Умел, как никто другой, но, когда закончилась самая последняя операция, и когда мистер Санчез ушел спать, парень не выдержал.
Просто опустился на колени перед железным столом и, сжимая в своей руке чужую, такую холодную, заплакал.
Из одного глаза слез лилось, наверное, сразу за два.
Пищащие приборы, игла капельницы в вене и кажущиеся такими хрупкими перепонки между пальцев — этому Морти уже не быть таким, как прежде, но в ком здесь больше человека, в нем или в Глазе?
Он, он сделал все это, он просто больная тварь, не заслуживающая жизни, чудовищнее любого подопытного в этой больнице — и как можно ему сочувствовать?!
Гораздо проще было бы, если бы Жабр его возненавидел.

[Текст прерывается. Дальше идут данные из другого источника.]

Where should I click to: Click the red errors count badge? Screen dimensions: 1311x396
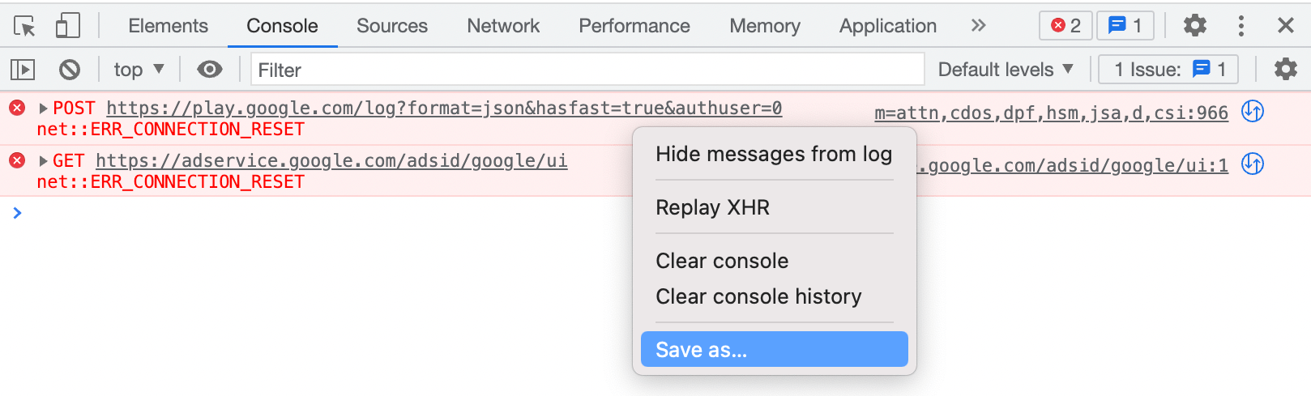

Если бы кидался чем-то, только его завидев, как тот Морти с тарелкой каши, если бы уплывал, шипел, скаля зубы, в конце концов, набросился бы и попытался перегрызть горло — как все было бы просто!
Но увы, иногда доброта ранит хуже любого ножа.
К счастью, тогда его быстро отпустило, он просто встал, вытер слезы и, проглотив всю горечь, вырвавшуюся откуда-то глубоко изнутри, продолжил работать.
Шестеренка замедлила свой ход совсем ненадолго.
Иногда, словно во сне, на Морти находили воспоминания из прошлой жизни.
Жизни, в которой он путешествовал со своим Риком — серьезно, у него когда-то был Рик?
И дом, и семья, и тарелка, собранная из мусора, и особенно — космос…
Космос, правда, оставался с ним и теперь.
Темнота в глазах, невозможность сделать вдох — и галактики, расплывающиеся на коже всеми оттенками фиолетового.
Возможно, главврач думал о том, чтобы отрезать ему соски — в самом деле, зачем они мужскому полу, просто досадная ошибка эволюции — или, может, ампутировать руку, чтобы любоваться идеальной культей, кто знает, чем решит в следующий раз гениальный творец улучшить свое творение?
Но пока что мистер Санчез, отпустив его шею и дождавшись, пока он отдышится, с безмятежной улыбкой замахнулся.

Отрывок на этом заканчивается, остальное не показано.